The Opecst-Inserm Prize is awarded to Marc Peschanski, Inserm Research Director (“Institute for Stem Cell Therapy and Exploration of Monogenic Diseases”, I-Stem, Evry) for his work on human embryonic stem cells. Marc Peschanski and his team are currently in the process of accomplishing a feat involving the industrial production of therapies developed from human embryonic stem cells and their products.

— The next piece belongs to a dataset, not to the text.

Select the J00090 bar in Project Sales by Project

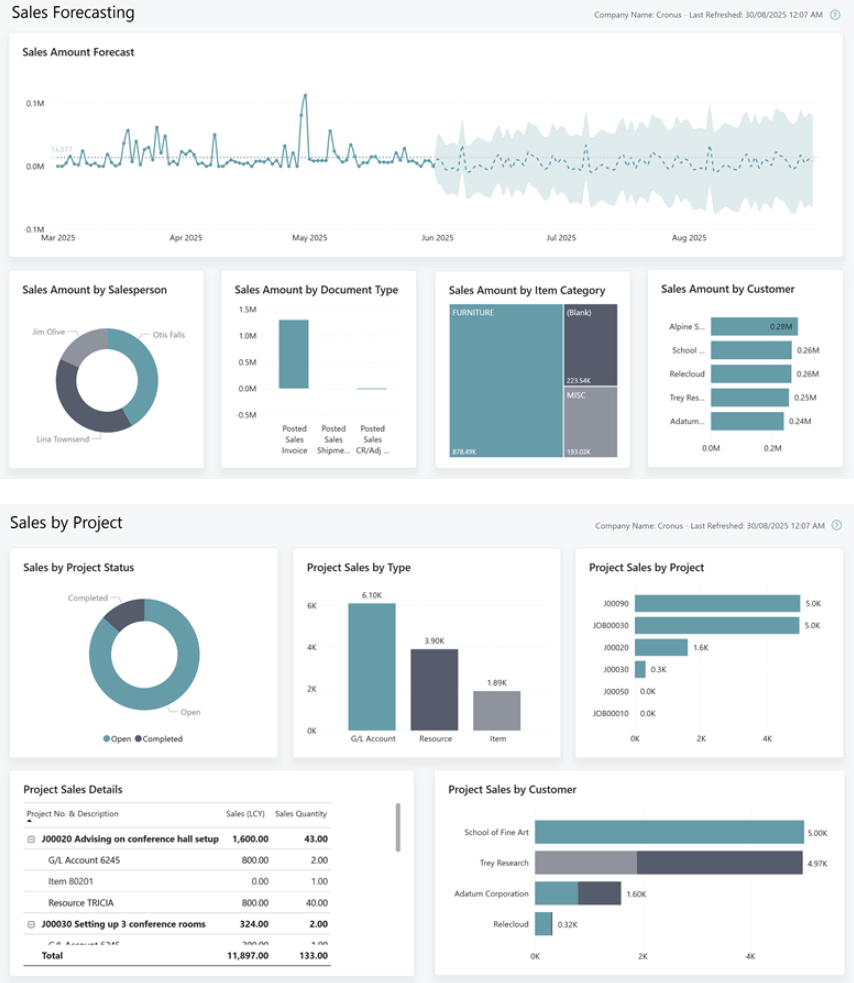coord(717,603)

The Research Prizes are awarded to Emmanuelle Génin, Inserm Research Director (Unit 1078 “Genetics, functional genomics and biotechnology”, Inserm/UBO/EFS-CHRU Brest) in recognition of her work on DNA, and more precisely on the analysis of the genome of a patient, opening up the possibility for genome sequencing to become an actual clinical diagnostic tool; and to Alain Chédotal, Inserm Research Director at the Institut de la Vision (Unit 968 “Transmission of visual information, retinal pharmacotoxicity and neuroprotection”, Inserm/CNRS/UPMC), who has succeeded in observing the neuronal connections of an intact brain in 3D, with the help of laser beams and fluorescent imaging.

The Innovation Prizes honor Sophie Allart, biochemist and Inserm Research Engineer (Unit 1043 “Physiopathology Center of Toulouse-Purpan” (Inserm/CNRS/Université Toulouse III-Paul Sabatier), in recognition of her work on pathophysiology, which has led to the discovery of the presence of the Zika virus within spermatozoa, and not just on their surface; and Ludovic Galas, Inserm Research Engineer (Unit 1234 “Pathophysiology, autoimmunity, neuromuscular diseases and regenerative therapies (PANTHER)”, Inserm/Université de Rouen) whose work has led to the development of an application, Agir, and which has provided a more global vision of the concept of risk in terms of chemical and biological products handled by researchers.

[1] Epigenetics refers to the marks which attach to DNA and its surrounding proteins, influencing gene expression.